Lately, I have recurring WTF moments when working with Python. I'm still more or less a novice in Python, as I started to use it in my day job last year, so sometimes it could be blamed to ignorance.

Today I was writing some code that takes any file descriptor as argument, and thought it could be nice to accept also objects that represent one. But it seems there is no common ancestor to file objects and socket objects, for example. In Perl, I'd just check for IO::Handle.

Then, I wrote code to check if a passed argument was a socket, or a file descriptor to one, with some obvious check: isinstance(s, socket.socket). WRONG, when you create sockets with socketpair, they are of an undocumented type which is not a descendant of socket, nor of SocketType! (There is a patch for this since 2007)

In general, I have found a lack of any reasonable object hierarchy, and many inconsistencies in the low-level interfaces, which is a pity, because Python is in general quite tidy. Comparing with Perl is unavoidable, and I would have expected that Python had learnt more from it.

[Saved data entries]

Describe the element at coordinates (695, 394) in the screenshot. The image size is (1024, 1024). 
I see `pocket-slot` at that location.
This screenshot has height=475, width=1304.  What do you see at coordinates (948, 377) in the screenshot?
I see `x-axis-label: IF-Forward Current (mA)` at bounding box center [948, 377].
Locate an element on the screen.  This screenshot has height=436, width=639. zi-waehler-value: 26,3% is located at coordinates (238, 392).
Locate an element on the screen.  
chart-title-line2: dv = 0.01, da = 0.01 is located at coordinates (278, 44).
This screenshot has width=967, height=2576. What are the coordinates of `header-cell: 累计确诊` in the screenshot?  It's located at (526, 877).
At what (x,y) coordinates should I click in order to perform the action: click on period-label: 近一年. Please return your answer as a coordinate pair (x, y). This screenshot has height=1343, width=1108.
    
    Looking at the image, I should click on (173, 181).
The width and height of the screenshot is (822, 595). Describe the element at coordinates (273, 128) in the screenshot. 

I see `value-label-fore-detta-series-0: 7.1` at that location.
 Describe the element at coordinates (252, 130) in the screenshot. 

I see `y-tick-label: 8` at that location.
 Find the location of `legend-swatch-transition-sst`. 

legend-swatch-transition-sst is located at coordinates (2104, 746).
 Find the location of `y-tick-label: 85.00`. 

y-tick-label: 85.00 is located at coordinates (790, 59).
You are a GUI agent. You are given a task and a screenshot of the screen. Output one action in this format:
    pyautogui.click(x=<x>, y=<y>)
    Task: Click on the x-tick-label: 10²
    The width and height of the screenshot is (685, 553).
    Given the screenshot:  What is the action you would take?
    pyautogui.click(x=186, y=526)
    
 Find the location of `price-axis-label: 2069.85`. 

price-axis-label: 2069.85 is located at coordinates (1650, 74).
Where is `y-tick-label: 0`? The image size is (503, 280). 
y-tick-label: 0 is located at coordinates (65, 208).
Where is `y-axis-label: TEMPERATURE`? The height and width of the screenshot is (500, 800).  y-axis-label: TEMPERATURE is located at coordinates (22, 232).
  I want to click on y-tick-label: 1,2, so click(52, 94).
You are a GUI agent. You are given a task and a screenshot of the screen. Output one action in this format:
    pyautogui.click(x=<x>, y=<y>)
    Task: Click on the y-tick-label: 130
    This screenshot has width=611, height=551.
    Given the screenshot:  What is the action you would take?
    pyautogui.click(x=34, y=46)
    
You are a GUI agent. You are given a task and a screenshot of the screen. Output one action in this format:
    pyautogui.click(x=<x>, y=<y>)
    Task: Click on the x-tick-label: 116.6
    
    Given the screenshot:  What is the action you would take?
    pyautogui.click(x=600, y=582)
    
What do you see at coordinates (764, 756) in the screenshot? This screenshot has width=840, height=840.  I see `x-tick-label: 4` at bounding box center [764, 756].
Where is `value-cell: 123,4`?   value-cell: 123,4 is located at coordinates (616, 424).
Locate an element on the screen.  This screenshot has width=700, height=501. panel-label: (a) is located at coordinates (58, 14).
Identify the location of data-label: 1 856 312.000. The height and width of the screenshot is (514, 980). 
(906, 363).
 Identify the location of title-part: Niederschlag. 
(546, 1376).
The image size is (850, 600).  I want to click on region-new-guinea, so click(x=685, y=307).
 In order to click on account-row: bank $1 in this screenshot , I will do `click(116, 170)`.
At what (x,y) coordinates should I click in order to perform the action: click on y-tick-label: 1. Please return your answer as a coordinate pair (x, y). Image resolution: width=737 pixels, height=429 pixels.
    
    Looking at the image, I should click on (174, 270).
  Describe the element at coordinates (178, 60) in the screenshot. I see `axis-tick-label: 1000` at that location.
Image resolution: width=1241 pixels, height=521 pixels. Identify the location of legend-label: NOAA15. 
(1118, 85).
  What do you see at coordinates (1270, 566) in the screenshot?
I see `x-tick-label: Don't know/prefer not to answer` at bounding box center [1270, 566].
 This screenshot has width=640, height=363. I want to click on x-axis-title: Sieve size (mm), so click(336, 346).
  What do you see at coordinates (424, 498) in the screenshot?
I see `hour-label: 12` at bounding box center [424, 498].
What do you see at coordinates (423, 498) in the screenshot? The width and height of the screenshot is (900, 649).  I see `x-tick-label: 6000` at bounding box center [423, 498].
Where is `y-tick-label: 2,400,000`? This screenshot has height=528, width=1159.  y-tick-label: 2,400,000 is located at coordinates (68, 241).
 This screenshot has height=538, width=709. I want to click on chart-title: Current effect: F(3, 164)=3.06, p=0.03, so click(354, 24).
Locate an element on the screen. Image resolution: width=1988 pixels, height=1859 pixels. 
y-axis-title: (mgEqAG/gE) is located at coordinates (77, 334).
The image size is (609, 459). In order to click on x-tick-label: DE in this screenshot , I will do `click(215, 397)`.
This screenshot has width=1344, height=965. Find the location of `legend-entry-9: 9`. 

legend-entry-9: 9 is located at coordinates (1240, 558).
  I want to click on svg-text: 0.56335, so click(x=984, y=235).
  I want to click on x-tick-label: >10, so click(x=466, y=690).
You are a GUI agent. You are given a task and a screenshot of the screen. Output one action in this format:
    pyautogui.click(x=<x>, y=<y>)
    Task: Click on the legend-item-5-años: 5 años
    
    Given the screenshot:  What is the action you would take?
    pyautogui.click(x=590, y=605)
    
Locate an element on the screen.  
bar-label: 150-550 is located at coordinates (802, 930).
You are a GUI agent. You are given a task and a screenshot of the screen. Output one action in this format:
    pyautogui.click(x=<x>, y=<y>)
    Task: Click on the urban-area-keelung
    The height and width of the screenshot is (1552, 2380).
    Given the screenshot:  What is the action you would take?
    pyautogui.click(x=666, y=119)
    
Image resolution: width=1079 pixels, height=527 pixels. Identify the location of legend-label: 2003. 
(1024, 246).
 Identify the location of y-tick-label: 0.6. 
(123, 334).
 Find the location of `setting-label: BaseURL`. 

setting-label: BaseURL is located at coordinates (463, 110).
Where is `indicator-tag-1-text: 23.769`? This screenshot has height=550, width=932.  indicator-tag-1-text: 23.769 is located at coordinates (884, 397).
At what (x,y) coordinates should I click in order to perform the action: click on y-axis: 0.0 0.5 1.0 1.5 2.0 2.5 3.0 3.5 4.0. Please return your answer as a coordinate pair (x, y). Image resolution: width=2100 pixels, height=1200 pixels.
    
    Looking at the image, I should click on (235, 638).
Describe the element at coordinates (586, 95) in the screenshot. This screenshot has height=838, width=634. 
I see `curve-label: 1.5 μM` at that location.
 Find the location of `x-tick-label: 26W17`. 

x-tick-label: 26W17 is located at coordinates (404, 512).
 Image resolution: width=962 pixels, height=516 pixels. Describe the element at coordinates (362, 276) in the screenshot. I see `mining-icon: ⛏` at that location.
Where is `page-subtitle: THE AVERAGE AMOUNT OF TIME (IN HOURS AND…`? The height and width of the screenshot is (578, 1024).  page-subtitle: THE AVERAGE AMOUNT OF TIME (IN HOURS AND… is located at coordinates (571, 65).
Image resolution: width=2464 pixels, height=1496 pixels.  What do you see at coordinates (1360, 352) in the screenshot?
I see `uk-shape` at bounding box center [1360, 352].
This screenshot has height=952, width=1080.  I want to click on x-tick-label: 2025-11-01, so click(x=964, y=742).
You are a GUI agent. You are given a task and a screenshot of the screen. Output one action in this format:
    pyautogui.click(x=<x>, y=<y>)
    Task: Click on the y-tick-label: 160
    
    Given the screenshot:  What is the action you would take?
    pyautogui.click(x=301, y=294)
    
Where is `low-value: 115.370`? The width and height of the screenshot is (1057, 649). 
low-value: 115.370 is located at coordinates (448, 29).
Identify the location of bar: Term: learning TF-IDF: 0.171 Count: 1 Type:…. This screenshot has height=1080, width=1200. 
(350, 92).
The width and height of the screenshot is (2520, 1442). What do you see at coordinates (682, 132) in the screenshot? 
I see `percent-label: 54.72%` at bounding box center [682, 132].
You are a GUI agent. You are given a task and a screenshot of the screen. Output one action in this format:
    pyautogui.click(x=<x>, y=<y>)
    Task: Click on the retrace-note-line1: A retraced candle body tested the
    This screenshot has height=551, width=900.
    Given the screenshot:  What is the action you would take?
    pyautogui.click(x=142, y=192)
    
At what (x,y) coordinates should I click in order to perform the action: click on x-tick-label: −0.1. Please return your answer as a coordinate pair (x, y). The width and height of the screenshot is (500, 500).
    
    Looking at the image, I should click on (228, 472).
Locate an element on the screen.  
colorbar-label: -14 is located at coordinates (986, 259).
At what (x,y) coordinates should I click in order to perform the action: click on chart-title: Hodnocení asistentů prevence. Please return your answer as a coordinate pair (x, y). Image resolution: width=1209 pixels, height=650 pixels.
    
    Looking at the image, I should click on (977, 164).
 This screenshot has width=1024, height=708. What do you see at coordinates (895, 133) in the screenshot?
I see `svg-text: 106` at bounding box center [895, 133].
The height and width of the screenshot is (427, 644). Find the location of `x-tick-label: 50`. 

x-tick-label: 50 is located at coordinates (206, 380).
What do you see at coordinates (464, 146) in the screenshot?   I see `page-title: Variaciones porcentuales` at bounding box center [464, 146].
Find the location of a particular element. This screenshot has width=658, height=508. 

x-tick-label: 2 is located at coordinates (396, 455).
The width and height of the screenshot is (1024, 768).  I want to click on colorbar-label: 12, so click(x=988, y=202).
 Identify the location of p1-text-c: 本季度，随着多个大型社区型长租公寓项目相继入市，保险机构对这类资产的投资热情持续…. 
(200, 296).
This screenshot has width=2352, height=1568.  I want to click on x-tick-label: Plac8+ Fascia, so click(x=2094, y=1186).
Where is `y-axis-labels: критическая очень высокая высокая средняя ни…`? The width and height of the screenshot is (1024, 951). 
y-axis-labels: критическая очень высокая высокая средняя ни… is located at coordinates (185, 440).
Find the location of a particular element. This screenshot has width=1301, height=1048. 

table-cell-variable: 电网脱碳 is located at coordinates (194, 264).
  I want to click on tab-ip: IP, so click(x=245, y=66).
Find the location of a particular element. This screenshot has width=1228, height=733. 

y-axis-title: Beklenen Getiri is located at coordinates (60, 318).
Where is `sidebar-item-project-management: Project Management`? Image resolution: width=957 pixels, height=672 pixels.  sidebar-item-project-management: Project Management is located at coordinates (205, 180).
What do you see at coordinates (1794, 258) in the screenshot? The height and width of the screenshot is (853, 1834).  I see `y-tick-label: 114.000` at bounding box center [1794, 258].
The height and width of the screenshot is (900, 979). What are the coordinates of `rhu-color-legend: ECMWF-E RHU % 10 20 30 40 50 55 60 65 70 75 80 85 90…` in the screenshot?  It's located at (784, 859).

_TASK STATEMENT_. Extend the blog post about Python's inconsistencies past its final sentence, carrying on in the same first-person voice.

_OUTPUT_.
Another thing that amazes me is the lack of anything like CPAN, which is one of the reasons Perl was so successful. The cheese factory doesn't come close, as you need to publish your files somewhere else, there is no automated testing, no automatically generated documentation, or anything that requires access to the source code.

In Perl-land, many people loathe the venerable MakeMaker, and some of the alternatives are ugly as hell. The Python equivalent (or so) to Makemaker, distutils, looks to me like a bad joke: advanced customisation is black magic (if possible at all), and doesn't provide absolutely basic things like running your unit tests! After fighting with it for some days, I decided to go back writing my own Makefile and calling distutils just to build and install.